Mais il n’en va pas toujours ainsi. L’être humain est une créature étonnante. On vit ici dans une misère indescriptible. Dans les grandes baraques, on vit vraiment comme des rats dans un égout. On voit beaucoup d’enfants dépérir. On en voit aussi beaucoup d’autres bien-portants. La semaine dernière nous est arrivé en pleine nuit un convoi de prisonniers. Visages cireux et diaphanes. Jamais je n’ai vu sur des visages autant d’épuisement et de fatigue que cette nuit là. Des litières de papier sur le sol pour les malades. Pour le reste, des wagons nus avec un tonneau au milieu et soixante-dix personnes debout dans un fourgon fermé. On ne leur permet d’emporter qu’une musette. Je me demande combien arrivent vivants. Et mes parents se préparent à un de ces convois.

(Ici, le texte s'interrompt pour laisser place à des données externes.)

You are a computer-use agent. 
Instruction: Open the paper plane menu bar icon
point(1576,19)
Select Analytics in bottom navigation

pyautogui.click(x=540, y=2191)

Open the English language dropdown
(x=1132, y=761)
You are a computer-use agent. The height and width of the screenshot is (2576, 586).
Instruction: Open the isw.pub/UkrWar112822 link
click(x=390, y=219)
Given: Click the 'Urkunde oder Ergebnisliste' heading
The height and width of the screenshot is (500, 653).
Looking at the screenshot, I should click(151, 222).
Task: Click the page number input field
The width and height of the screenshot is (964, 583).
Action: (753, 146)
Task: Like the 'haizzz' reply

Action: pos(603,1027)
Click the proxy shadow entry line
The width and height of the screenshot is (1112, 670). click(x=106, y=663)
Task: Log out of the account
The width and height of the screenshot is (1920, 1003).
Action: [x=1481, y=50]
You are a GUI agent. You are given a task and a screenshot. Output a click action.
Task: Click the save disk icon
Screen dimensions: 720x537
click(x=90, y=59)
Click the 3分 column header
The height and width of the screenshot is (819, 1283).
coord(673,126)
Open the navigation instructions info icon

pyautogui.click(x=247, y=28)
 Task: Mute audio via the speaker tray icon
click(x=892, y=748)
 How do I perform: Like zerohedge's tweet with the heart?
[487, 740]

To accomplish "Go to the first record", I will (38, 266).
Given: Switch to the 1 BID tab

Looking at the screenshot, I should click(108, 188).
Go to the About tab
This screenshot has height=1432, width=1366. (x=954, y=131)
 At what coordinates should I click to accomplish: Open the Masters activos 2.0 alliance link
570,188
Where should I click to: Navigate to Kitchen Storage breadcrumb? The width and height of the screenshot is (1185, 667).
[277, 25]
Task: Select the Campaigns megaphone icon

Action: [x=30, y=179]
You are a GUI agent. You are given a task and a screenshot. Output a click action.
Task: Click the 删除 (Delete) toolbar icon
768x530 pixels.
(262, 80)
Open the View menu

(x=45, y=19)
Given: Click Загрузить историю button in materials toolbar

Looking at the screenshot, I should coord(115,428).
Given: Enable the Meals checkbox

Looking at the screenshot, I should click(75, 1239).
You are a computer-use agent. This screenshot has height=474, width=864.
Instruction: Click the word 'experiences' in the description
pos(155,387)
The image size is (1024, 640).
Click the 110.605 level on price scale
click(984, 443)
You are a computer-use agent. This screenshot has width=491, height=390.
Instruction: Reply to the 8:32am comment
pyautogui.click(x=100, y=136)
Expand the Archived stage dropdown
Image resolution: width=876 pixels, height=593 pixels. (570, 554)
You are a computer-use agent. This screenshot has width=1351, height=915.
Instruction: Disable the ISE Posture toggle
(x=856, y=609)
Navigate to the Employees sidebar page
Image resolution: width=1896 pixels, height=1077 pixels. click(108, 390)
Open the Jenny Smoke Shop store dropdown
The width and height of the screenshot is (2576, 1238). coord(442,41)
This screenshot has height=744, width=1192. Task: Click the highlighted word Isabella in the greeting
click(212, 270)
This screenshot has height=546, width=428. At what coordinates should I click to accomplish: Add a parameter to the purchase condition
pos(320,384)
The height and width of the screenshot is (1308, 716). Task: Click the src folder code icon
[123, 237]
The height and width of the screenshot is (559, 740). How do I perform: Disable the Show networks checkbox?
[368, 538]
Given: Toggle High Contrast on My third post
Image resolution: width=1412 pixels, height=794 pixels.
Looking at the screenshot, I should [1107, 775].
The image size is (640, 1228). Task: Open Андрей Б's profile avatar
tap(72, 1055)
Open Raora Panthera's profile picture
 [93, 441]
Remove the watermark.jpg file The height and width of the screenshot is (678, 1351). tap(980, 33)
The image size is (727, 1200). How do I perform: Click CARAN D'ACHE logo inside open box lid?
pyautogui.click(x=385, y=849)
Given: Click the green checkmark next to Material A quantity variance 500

Avec papa, je me suis promenée l’autre jour en luttant contre une espèce de vent de sable ; il est charmant, comme toujours, et montre un beau stoïcisme. Il m’a dit d’un ton aimable et tranquille, avec détachement : « En fait, je préférerais partir en Pologne au plus tôt, j’en aurais plus vite fini, j’y passerais en trois jours, cela n’a plus aucun sens de prolonger cette existence dégradante. Et pourquoi ce qui arrive à des milliers d’autres me serait-il épargné ? » Puis nous nous sommes amusés de ce paysage de circonstance, un vrai désert malgré des lupins mauves, des œillets des prés et de gracieux oiseaux qui ressemblent à des mouettes. « Les juifs au désert ! Il y a longtemps que nous connaissons ce paysage ! » (Un silence) Cela vous pèse parfois bien lourd, voyez-vous, un petit papa si gentil et qui par moments serait prêt à renoncer. Mais ce sont des sautes d’humeur. Il est aussi d’autres moments où nous rions ensemble et nous étonnons d’une foule de choses.

MARTINE :

Je voulais seulement vous dire : oui, la détresse est grande, et pourtant il m’arrive souvent, le soir, quand le jour écoulé a sombré derrière moi dans les profondeurs, de longer d’un pas souple les barbelés, et toujours je sens monter de mon cœur, je n’y puis rien, c’est ainsi, cela vient d’une force élémentaire, la même incantation : la vie est une chose merveilleuse et grande, après la guerre nous aurons à construire un monde entièrement nouveau et, à chaque nouvelle exaction, à chaque nouvelle cruauté, nous devrons opposer un petit supplément d’amour et de bonté à conquérir sur nous-mêmes. Nous avons le droit de souffrir, mais non de succomber à la souffrance. Et si nous survivons à cette époque indemnes de corps et d’âme, d’âme surtout, sans amertume, sans haine, nous aurons aussi notre mot à dire après la guerre. Je suis peut-être une femme ambitieuse : j’aimerais bien avoir un tout petit mot à dire.

EMMANUELLE :

Un être humain ne reçoit peut-être pas plus de souffrance à endurer qu’il ne le peut, et si la limite est atteinte, il meurt de lui-même. Il y a ici, parfois, des gens qui meurent d’avoir l’esprit brisé, parce qu’ils ne saisissent plus le sens de leurs épreuves, des gens jeunes. Les vieux, les très vieux, s’enracinent encore en un sol plus puissant et acceptent leur sort avec dignité et stoïcisme. Ah ! on voit ici tant de gens différents et l’on surprend leur attitude face aux questions les plus ardues, aux ultimes questions … Je vais essayer de vous décrire comment je me sens, mais je ne sais si mon image est juste. Quand une araignée tisse sa toile, elle lance d’abord les fils principaux, puis elle y grimpe elle-même, n’est-ce pas ? L’artère principale de ma vie s’étend déjà très loin devant moi et atteint un autre monde. On dirait que tous les événements présents et à venir ont déjà été pris en compte quelque part en moi. Je les ai déjà assimilés, déjà vécus et je travaille déjà à construire une société qui succédera à celle-ci. La vie que je mène ici n’entame guère mon capital d’énergie, le physique se délabre bien un peu, et l’on tombe parfois dans des abîmes de tristesse, mais dans le noyau de son être on devient de plus en plus fort.